すると彼女は、苦笑しつつも応じてくれた。
「そうじゃの。我が思うに、お主が脆弱すぎたのじゃ」
「ちょ、過程を飛ばさず、一から頼む」
これだから賢者ってやつは困る。
「面倒な奴じゃの。いいか、祭壇の間に導かれる者は皆一定以上の水準を満たしておる」
「ほお」
ゲームのキャラクターとして考えるなら、プレイヤーの身体能力は一定だな。
納得だ。
「お主ときたら、水準を100とするなら、1程度しかなかったのじゃぞ」
「100分の1か……よく生き残ったな、俺」
「よいか。祭壇の間を出て最初に会うだろう雑魚兵士でさえ、30はあるんじゃ」
「……あ、はい……」
いいんだ、どうせ俺なんて……もやしっ子だもの。息だってすぐきれるさ。
「それがじゃ。絶え間なく戦い、体を酷使することで、お主の身体能力が本来の水準に戻って来ているのではないか? 何故ならお主は祭壇の間に選ばれし者じゃからの。非常に非常にとてつもなく貧弱じゃがの」
「……貧弱はともかく、一定の水準ってやつまでは身体能力があがりそうな感じなんだな」
「まあ、そうじゃ。励むがいい」
「あいよ」
最近、息切れ動悸も少なくなってきたんだぜ。
片手剣なら問題なく振れるし、武器の力もあるとはいえ投げナイフでカバも仕留めることができた。
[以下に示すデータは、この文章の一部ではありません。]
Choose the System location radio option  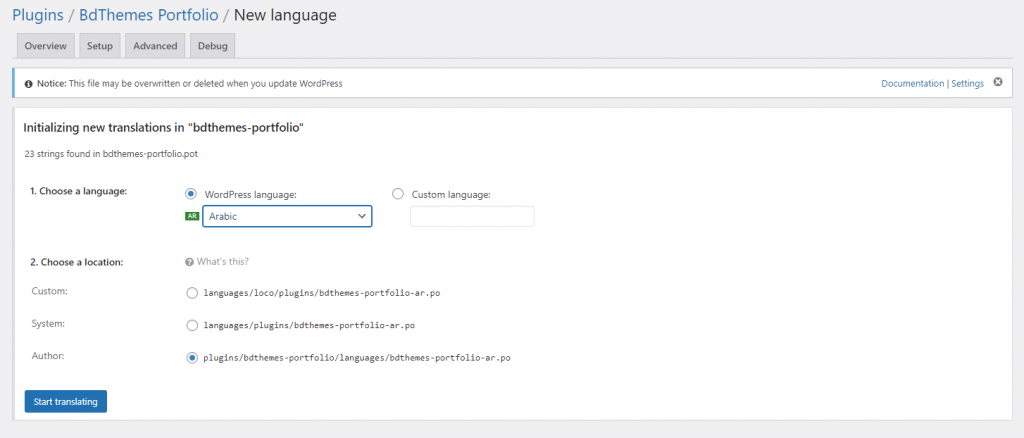point(192,325)
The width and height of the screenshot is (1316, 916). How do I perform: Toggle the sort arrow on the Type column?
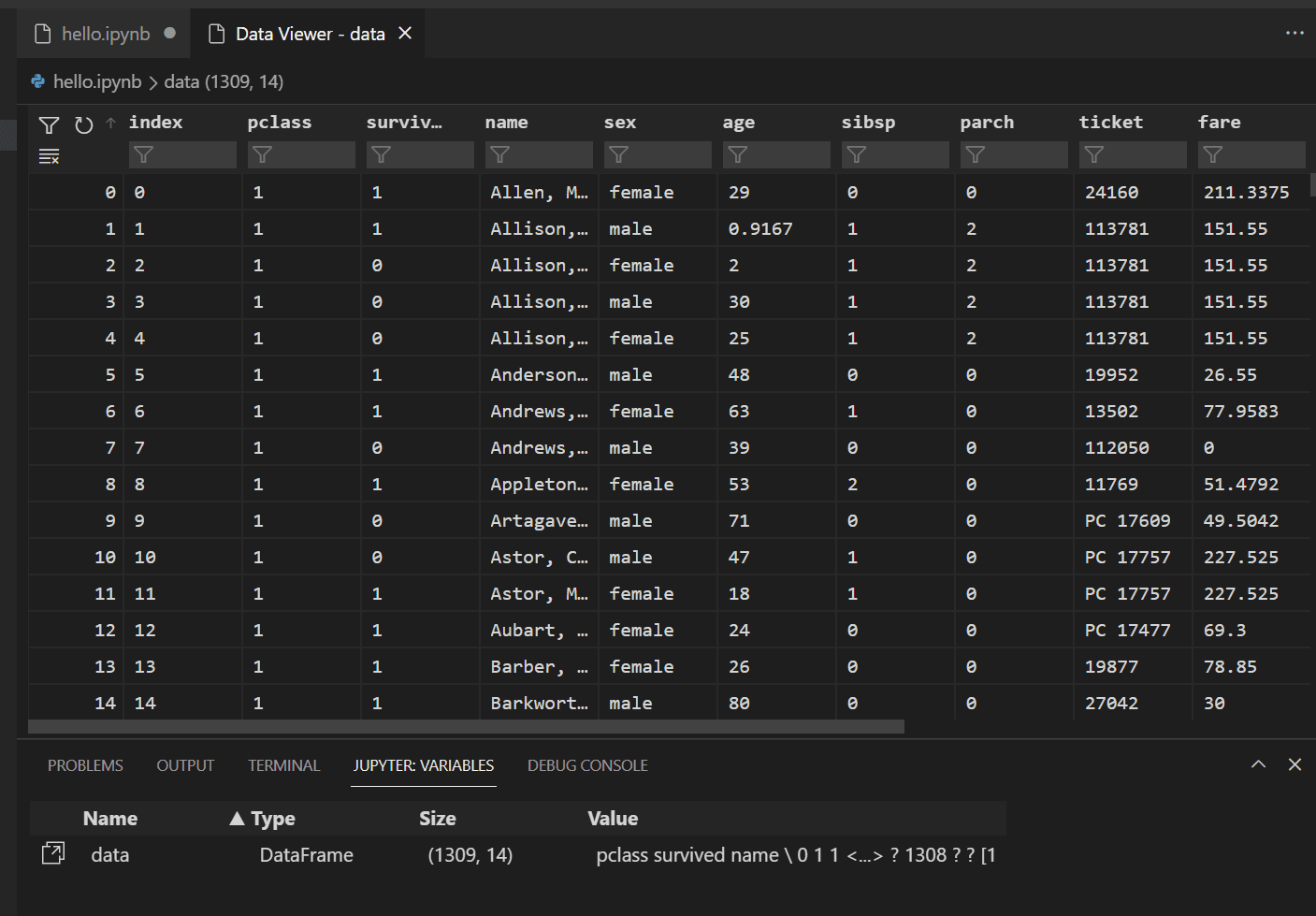point(238,818)
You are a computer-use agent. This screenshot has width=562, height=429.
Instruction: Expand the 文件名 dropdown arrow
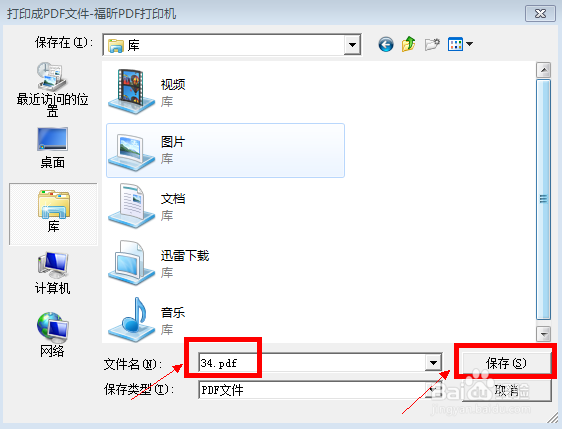pos(433,363)
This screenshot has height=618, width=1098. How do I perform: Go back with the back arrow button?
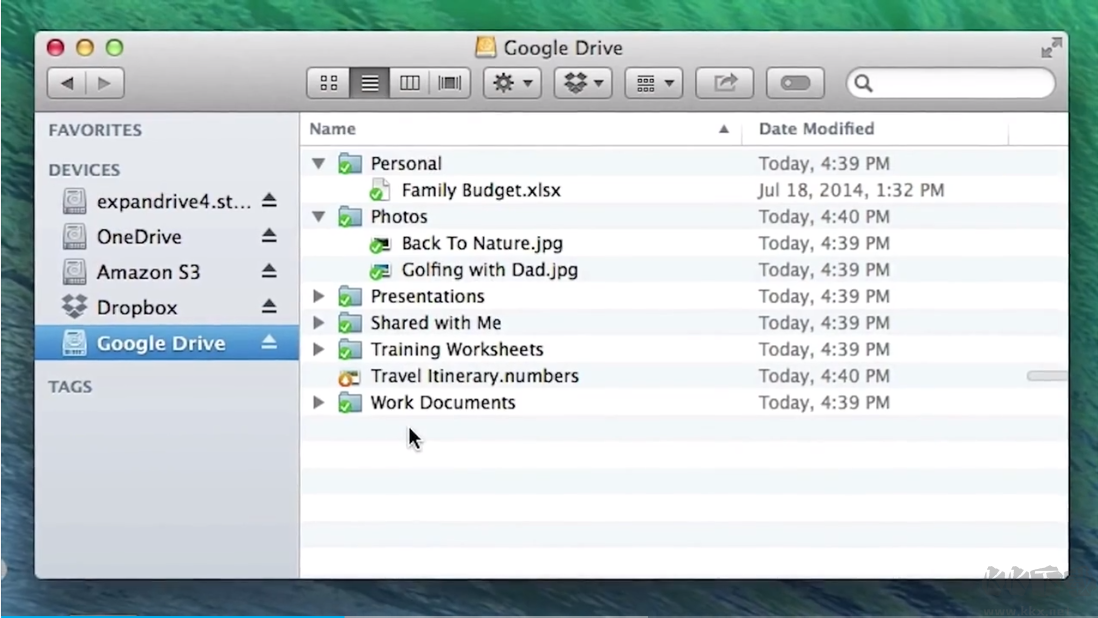tap(67, 83)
そういや、野盗と戦った時も奴らがぽーんと吹き飛んだんだっけ。
「さて、戻るかの。おいしい食事が我を待っておる」
「あはは」
おにぎりの時からそうだが、ミネルヴァってかなりの食いしん坊だ。
彼女の楽しみは食べ物でできているといっても過言ではないくらい。
「何じゃその顔は」
「いや、腹が減ったなあって」
「我もじゃ! はよ準備をせぬか」
「あいあいさー」
カバの牙を麻袋に入れ、既に進み始めたミネルヴァの後を追う。
◇◇◇
その日の夜、自室でビールを飲んでいたらアパートの外が急に騒がしくなった。
なんだなんだと思い、窓の外を覗き込むと白銀の鎧を身につけた騎士らしき集団が大家さんと何やら話をしている様子。
あ、大家さんと目が合ってしまった。
アパートは二階建てで全部で部屋が15ある。俺とミネルヴァの部屋は二階の角だ。
そんなわけで、アパートの外にいる大家さんの顔はバッチリ見える位置にある。
「ソウシさーん!」
大家さんが俺に向け手を振る。
それはいい。だけど、あろうことか騎士の集団が一斉に片膝をつき、真っ直ぐ俺を見上げてくるじゃあないか。
な、何事?
「どうしたんですか?」
「ソウシさんを騎士様がお呼びですよー」
呑気な大家さんの声とかしずく騎士たちのアンバランスさがシュール過ぎる。
騒ぎに対しぐーすか寝ていたミネルヴァも起きてきて、俺の隣から窓を覗き込む。
「なんじゃあやつらは?」
「分からん……」
呼んでいるというのなら、行くだけ行ってみるか。